KEYNOTE-942試験(mRNA-4157-P201)は、外科的に切除されたものの再発リスクが高いステージIII/IVのメラノーマ患者を対象に行われた。全被験者に標準治療薬であるペムブロリズマブが投与され、その半数がランダムに割り付けられ、カスタムメイドされたmRNAワクチン「インティスメラン アウトジーン」の追加投与を受けた 。
特に重要なのは、治療群と対照群の生存曲線の差が5年間にわたって縮小しなかった点である。
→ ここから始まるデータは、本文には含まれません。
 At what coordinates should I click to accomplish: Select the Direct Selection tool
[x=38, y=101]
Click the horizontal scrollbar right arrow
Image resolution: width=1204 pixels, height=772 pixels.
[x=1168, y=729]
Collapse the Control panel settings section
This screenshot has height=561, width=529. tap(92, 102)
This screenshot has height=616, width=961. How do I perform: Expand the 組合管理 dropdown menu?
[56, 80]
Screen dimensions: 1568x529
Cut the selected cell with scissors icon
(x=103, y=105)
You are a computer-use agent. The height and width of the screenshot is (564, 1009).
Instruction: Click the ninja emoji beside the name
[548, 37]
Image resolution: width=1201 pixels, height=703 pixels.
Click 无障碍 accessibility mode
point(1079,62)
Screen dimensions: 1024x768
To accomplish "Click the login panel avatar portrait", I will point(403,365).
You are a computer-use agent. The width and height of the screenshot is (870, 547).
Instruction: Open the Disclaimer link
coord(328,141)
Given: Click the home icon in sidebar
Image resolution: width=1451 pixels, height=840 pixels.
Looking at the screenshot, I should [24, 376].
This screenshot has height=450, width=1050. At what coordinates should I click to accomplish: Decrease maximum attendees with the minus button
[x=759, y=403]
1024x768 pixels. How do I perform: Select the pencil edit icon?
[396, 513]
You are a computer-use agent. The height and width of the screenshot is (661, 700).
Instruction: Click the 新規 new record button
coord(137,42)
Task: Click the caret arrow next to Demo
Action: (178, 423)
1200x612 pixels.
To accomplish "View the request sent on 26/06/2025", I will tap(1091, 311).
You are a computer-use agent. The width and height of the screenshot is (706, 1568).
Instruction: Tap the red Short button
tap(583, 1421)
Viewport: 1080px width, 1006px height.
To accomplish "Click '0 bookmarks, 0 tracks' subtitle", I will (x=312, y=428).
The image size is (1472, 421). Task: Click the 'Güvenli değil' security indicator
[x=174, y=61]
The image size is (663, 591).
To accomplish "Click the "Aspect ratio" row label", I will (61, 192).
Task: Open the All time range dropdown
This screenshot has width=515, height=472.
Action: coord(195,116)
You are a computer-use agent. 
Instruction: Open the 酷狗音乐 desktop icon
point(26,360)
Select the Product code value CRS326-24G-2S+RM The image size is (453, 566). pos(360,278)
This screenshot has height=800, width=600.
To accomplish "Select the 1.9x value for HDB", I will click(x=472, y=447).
アナリストは、この安定性が、ワクチンが一過性の免疫活性化に終わらず、体の「獲得免疫系」を長期的な監視態勢へと再プログラムすることに成功した証拠だと指摘している 。
インティスメラン アウトジーンは、mRNAベースの個人化ネオアンチゲン療法という新しい種類の医薬品に属する。一般的な病原体を標的とする従来のワクチンとは異なり、このワクチンは患者の手術で摘出された腫瘍組織を分析した後、一人ひとりのために製造される 。
ペムブロリズマブとの併用は、相補的な免疫経路を活用する。ワクチンが「教育」信号を担い、がん特異的なT細胞を新たに作り出す一方、ペムブロリズマブはT細胞のブレーキ役であるPD-1を阻害することで「アクセル」を解放し、残存するがん細胞への持続的かつ強力な攻撃を可能にする 。
5年追跡データは本技術への信頼性を大きく高めたものの、この治療法は依然として「治験薬」であり、まだ規制当局の承認は得られていない 。インティスメラン アウトジーンの未来は、現在進行中の複数の大規模第3相試験の結果にかかっている。
日本を含む全世界で進行中の第3相無作為化二重盲検プラセボ対照試験であり、外科的切除を受けた再発高リスクのステージIIB~IVメラノーマ患者を対象に、インティスメラン アウトジーンとペムブロリズマブの併用療法を、プラセボとペムブロリズマブの併用と比較している 。2023年半ばにオーストラリアで最初の患者登録が開始された。この試験は、メラノーマの術後補助療法における規制当局への承認申請を裏付ける、登録を目的とした中核的研究となる
。
2024年10月、両社は全く異なる種類のがんを対象とした極めて重要な第3相試験「INTerpath-009」を開始した。この試験では、外科的切除が可能なステージII~IIIBの非小細胞肺がん患者のうち、術前にペムブロリズマブとプラチナ製剤併用化学療法を受けたにもかかわらず「病理学的完全奏効(pCR)」が得られなかった患者680人を対象に、術後に同一の併用療法を行う効果を検証する 。主要評価項目は「無病生存期間」で、これはより大規模な「INTerpathプログラム」全体における三つ目の第3相試験となり、早期段階・高リスクの複数のがん種で個人化mRNAの可能性を検証しようとする両社の明確な戦略を示している
。
メラノーマと肺がん以外にも、腎細胞がん、尿路上皮がん、皮膚有棘細胞がんを対象とした臨床試験が進んでおり、インティスメラン アウトジーンは腫瘍学領域において最も臨床開発が進んだ「個人化mRNAネオアンチゲン療法」としての地位を確立している 。